Your assignment »
Write out exactly the lines between the line containing "Viewport: 532px width, 396px" and the end of the records, counting both ends, and leave out all pictures.

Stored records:
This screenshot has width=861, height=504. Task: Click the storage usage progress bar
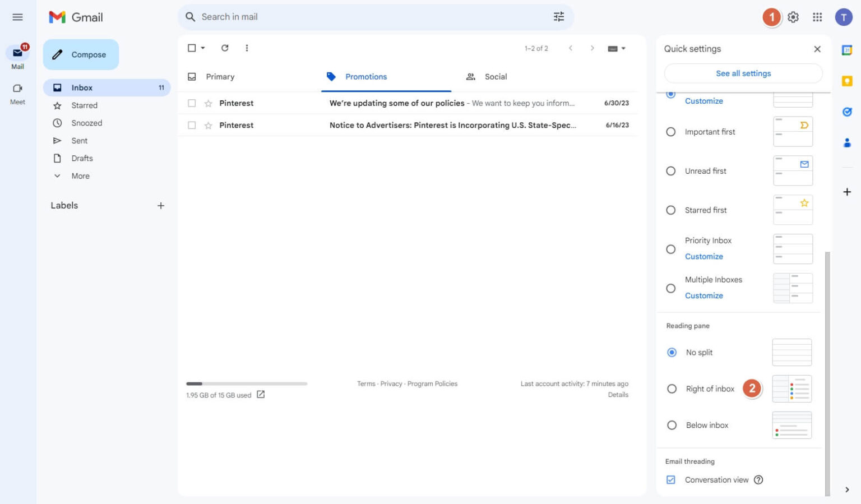(x=247, y=383)
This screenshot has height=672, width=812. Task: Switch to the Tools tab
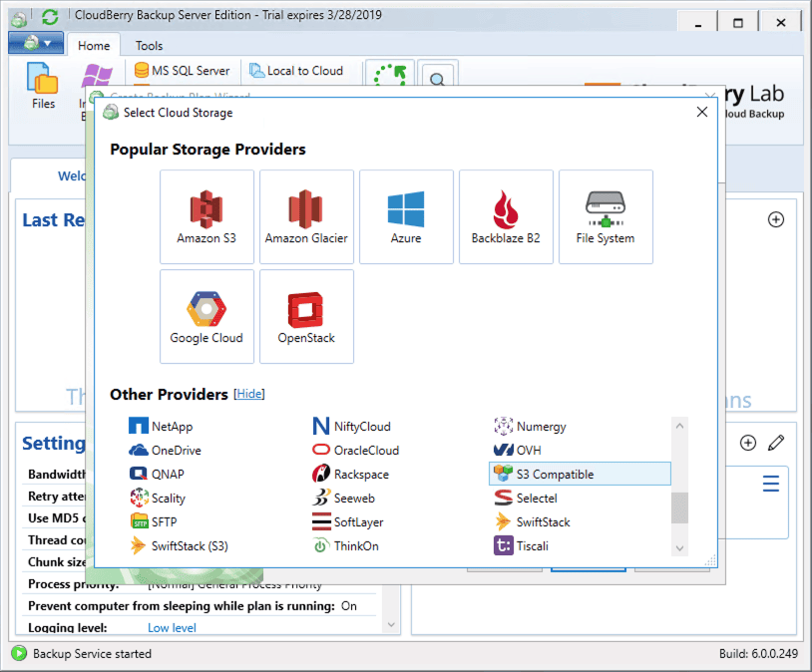coord(149,45)
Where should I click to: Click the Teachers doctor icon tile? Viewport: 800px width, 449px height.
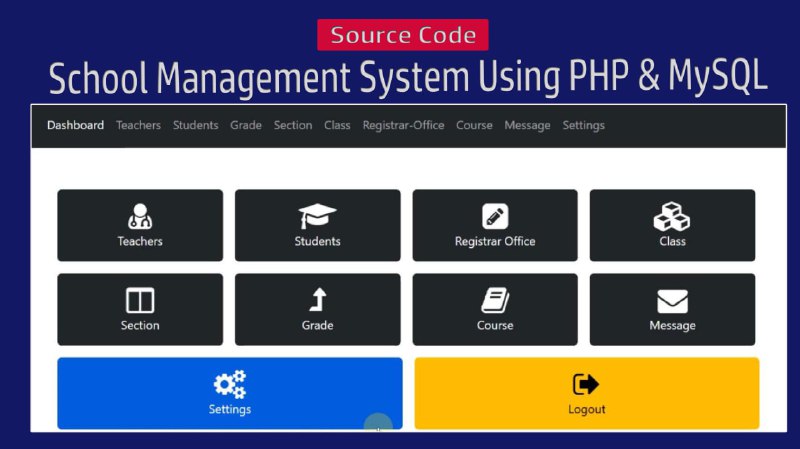[140, 216]
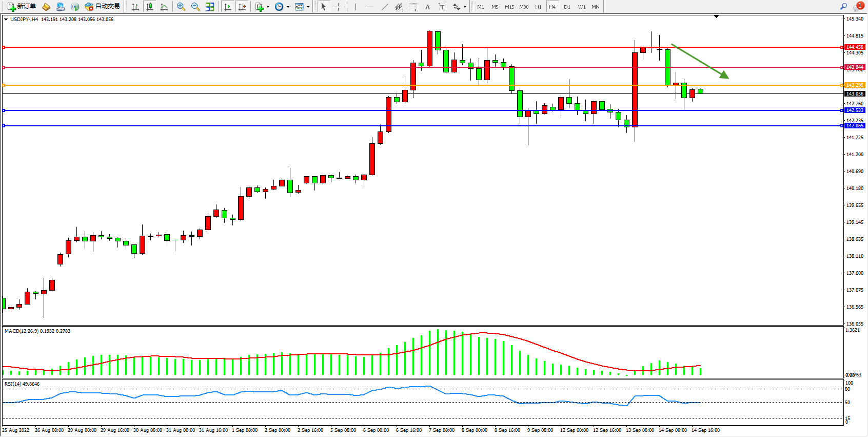Open the chart templates dropdown
Screen dimensions: 868x437
pos(308,7)
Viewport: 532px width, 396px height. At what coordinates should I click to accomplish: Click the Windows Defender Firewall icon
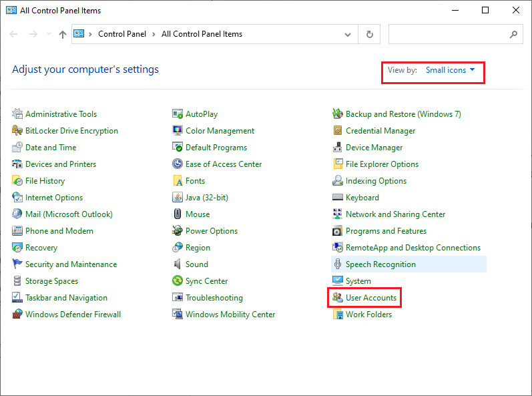(x=17, y=315)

Result for this exercise »
Viewport: 532px width, 396px height. At what coordinates should I click to accomplish: Click the Windows Defender Firewall icon
(x=17, y=315)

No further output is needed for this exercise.